ESPN, Disney, & other networks returning to Dish & Sling TV

Dish and Disney have a “handshake deal” to immediately bring Disney’s cluster of cable networks back to Dish satellite and Sling TV customers.

As a result, Disney’s multiple channels and ESPN are back in time for Monday Night Football, but are Dish clients about to see a price increase?

The two companies approved the agreement late on Sunday night. “We are happy to temporarily restore our portfolio of networks while both parties work to complete a new deal,” Disney said in a notice.

The blackout endured two days, and although it included college football on Saturday, the two companies settled the situation in time for ESPN’s next broadcast of Monday Night Football.

Dish and Sling TV subscribers have now retrieved access to ESPN (and its affiliated networks), along with other channels like The Disney Channel, FX, National Geographic, local ABC programming in select markets, and more.

Dish asserted Disney needed “nearly a billion dollar increase” in fees compared to the lapsed agreement and was driving Dish to bundle ESPN across more of its satellite TV plans, including some that don’t presently include sports networks.

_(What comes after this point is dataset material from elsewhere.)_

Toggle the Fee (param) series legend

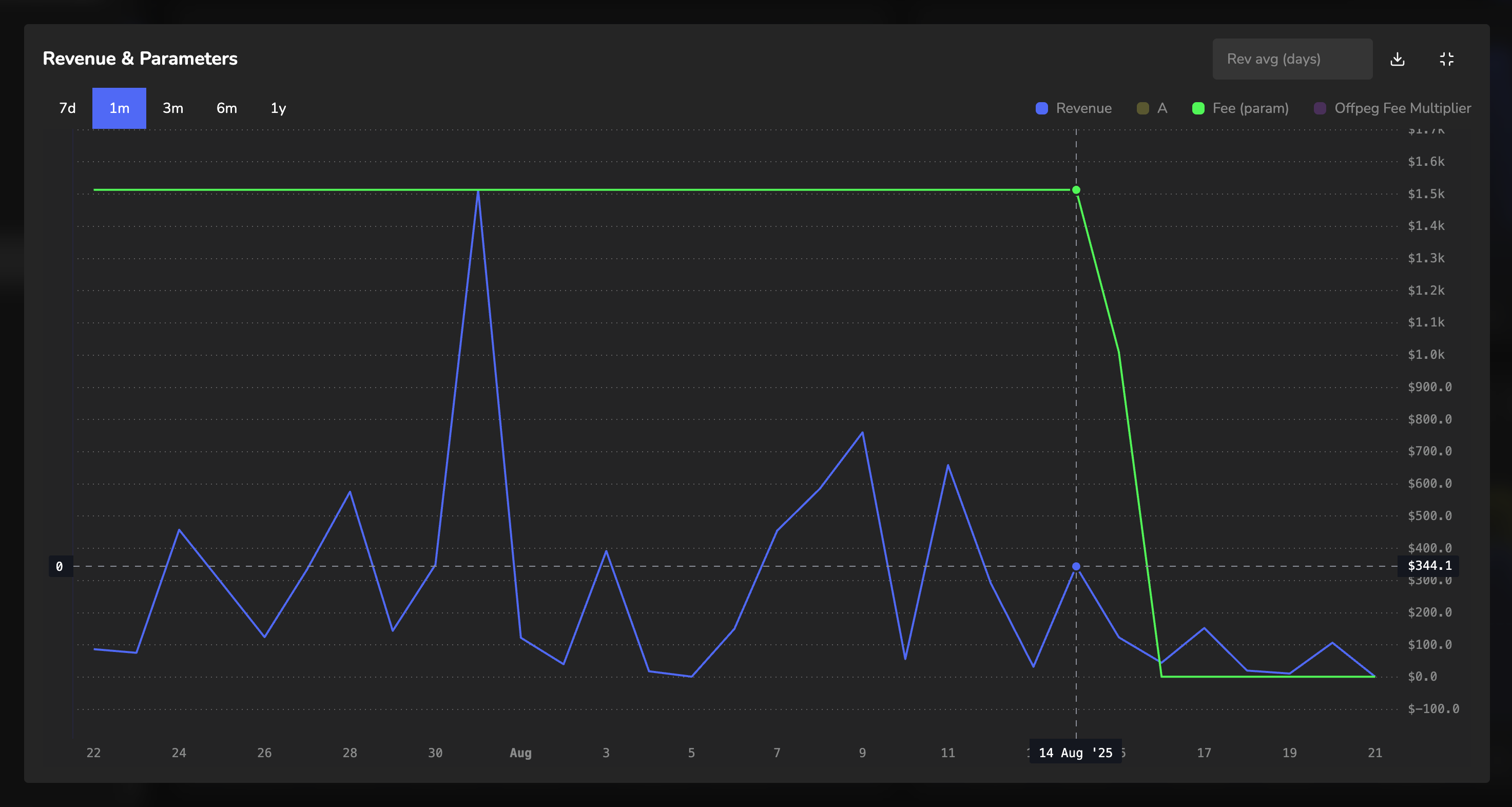[x=1250, y=108]
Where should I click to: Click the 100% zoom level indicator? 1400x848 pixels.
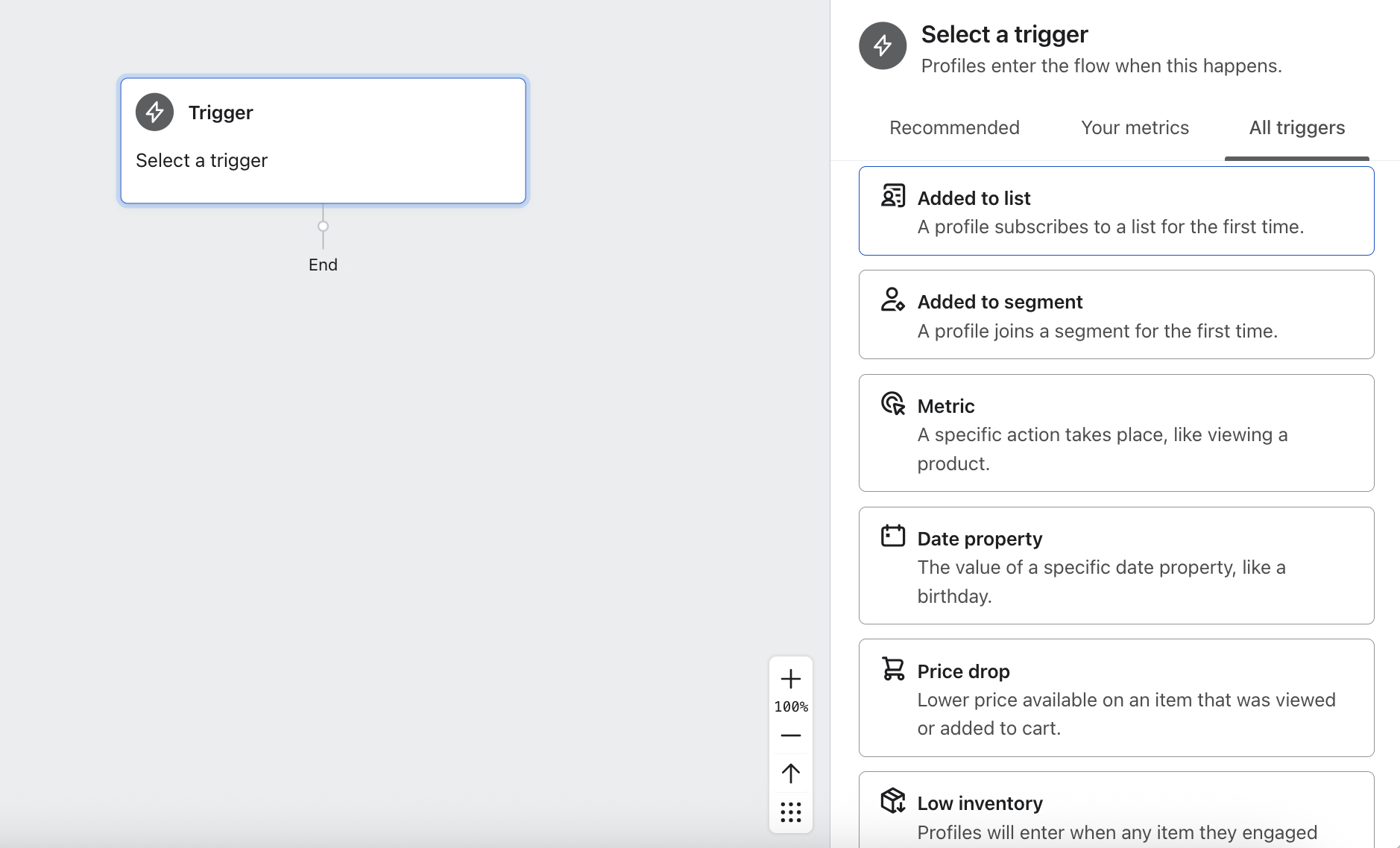[790, 706]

Disney countered by stating its terms “reflect the marketplace and have been the foundation for countless successful deals with pay-TV providers of all types and sizes across the country.”

On Saturday, Dish blamed Disney for “walking away from the negotiation table” during struggles to renew their carriage contract. “Disney is more curious in becoming a monopolistic dominion than providing its programming to viewers beneath fair terms,” Dish said in a press release after the earlier deal expired.

Whether Sling and Dish TV clients will see a subscription cost hike shortly after the two sides hammer out a definitive agreement, Sling TV’s Orange tier, the package that encloses Disney networks, presently costs $35 per month.

That’s one of the cheapest ways to acquire linear ESPN compared to services such as Disney’s own Hulu with Live TV, which expends $69.99 per month, and YouTube TV, which is $64.99 per month.

Carriage renewal disputes between programmers and TV providers are nothing new — Disney and YouTube butted heads the previous year — but this one was unusual in that Dish didn’t contribute much warning to its clients before the October 1st blackout.